Governor General Mary Simon inspects a cultural sculpture in Tuktoyaktuk. Karli Zschogner for Cabin Radio
Governor General Mary Simon, German President Frank-Walter Steinmeier and a delegation of more than 50 people took a four-hour tour of Tuktoyaktuk on Wednesday.
At an evening gathering inside Tuk’s Kitti Hall, with residents waving German flags, Steinmeier said: “I want to assure you, we see your reality. We hear your voices, and we take your interest to heart.
“Your fight for protecting nature is of highest importance … and the projects you’re conducting here, together with German scientists, will help to step up international efforts to fight climate change.”
Mayor Erwin Elias and other community members presented slides showing photos and videos of Tuktoyaktuk’s coastal erosion.
The Northwest Territories hamlet has spent years coming up with a plan to move some homes away from its rapidly eroding coast, a problem complicated by erosion of an island that currently protects Tuktoyaktuk’s harbour.
Tuk is also working to upgrade its own climate monitoring. For example, Arctic Inspiration Prize money from 2021 has helped to create a program that monitors air, water, erosion and landscape change.
Scientists from Germany’s Alfred Wegener Institute have for years worked on the problem of Arctic coastal erosion, while German science has a broader presence in the NWT through initiatives like CoMet, studying the distribution of carbon dioxide and methane in the far north.

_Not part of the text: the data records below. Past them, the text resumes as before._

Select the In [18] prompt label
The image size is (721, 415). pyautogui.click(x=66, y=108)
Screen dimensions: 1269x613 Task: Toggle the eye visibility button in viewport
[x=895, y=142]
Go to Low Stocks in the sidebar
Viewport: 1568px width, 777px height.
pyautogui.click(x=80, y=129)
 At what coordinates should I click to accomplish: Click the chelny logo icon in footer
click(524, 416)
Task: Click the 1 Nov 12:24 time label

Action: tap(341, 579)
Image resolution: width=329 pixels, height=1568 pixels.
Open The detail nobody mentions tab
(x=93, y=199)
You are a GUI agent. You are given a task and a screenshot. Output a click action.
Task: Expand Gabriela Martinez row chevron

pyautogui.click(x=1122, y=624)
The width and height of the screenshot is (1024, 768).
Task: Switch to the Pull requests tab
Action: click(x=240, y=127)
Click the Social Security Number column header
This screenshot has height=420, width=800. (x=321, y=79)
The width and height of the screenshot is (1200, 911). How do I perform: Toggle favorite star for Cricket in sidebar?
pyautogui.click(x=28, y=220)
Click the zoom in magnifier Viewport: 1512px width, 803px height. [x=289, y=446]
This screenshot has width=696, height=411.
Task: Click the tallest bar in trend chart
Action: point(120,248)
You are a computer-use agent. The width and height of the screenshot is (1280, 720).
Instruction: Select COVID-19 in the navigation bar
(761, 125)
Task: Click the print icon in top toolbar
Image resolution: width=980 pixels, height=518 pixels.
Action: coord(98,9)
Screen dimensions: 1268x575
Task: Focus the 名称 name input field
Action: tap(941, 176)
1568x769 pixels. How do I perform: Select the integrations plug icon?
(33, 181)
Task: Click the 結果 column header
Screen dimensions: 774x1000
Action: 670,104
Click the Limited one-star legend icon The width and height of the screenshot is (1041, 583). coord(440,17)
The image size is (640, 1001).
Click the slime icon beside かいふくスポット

“I believe that by learning from each other, by inspiring each other, we create a partnership that learns from the past and makes for a better future,” said Steinmeier, whose visit came as part of a broader Canada trip that also took in Ottawa, Ontario, Vancouver and Yellowknife.
A former foreign minister, Steinmeier has been Germany’s president since 2017. The role of president in Germany is primarily ceremonial – the country’s head of government is its chancellor, currently Olaf Scholz.
Antje Boetius, director of the Alfred Wegener Institute, accompanied Steinmeier to Tuktoyaktuk.
“It was really good that we could take a visit here with the president and delegation, members of parliament, because as everywhere in the world, we are fighting to make steps forward … towards a climate-neutral society,” Boetius said.
“For them to come here and see how people in the whole world, but especially also here, suffer from climate change and struggle so much to adapt, to deal with it and become resilient? I know how it makes an impression.”
As part of Wednesday’s tour, the delegation participated in an ice-depth monitoring session with members of the SmartICE program.
Elder Agnes Gruben-White said the day felt special as an opportunity to see, speak with, and hug Simon again in Tuktoyaktuk. Simon, Canada’s first Indigenous governor general, was born in Nunavik and served two terms as president of Inuit Tapiriit Kanatami.
“This afternoon was just wonderful,” Gruben-White said. “It was amazing for the people, how exciting it was … it was such short notice that everybody just kind-of scrambled here and there.”
Simon told community members: “I’m really happy to be back in Tuktoyaktuk. I think I was here about 15 years ago and met many of you, and it’s really nice to see you again.
“I haven’t received such a welcome like this in a very long time. I feel really blessed to be welcomed by all of you.”
Gruben-White drew a comparison with the visit of Queen Elizabeth and then-Prince Charles to Tuktoyaktuk in 1970, a tour for which her parents had been ushers.
Gruben-White said she used to live near the shoreline in Tuktoyaktuk, but coastal erosion forced her to move. “Never mind Russia,” she added, referring to recent concern about Canada’s Arctic security following the Russian invasion of Ukraine. “Erosion is more important. I go for a walk and you could see the difference … I never ever thought it would go so soon, so fast.”
The visit ended with gift exchanges and performances from Tuktoyaktuk’s drum dancers, before the delegation departed at 8pm.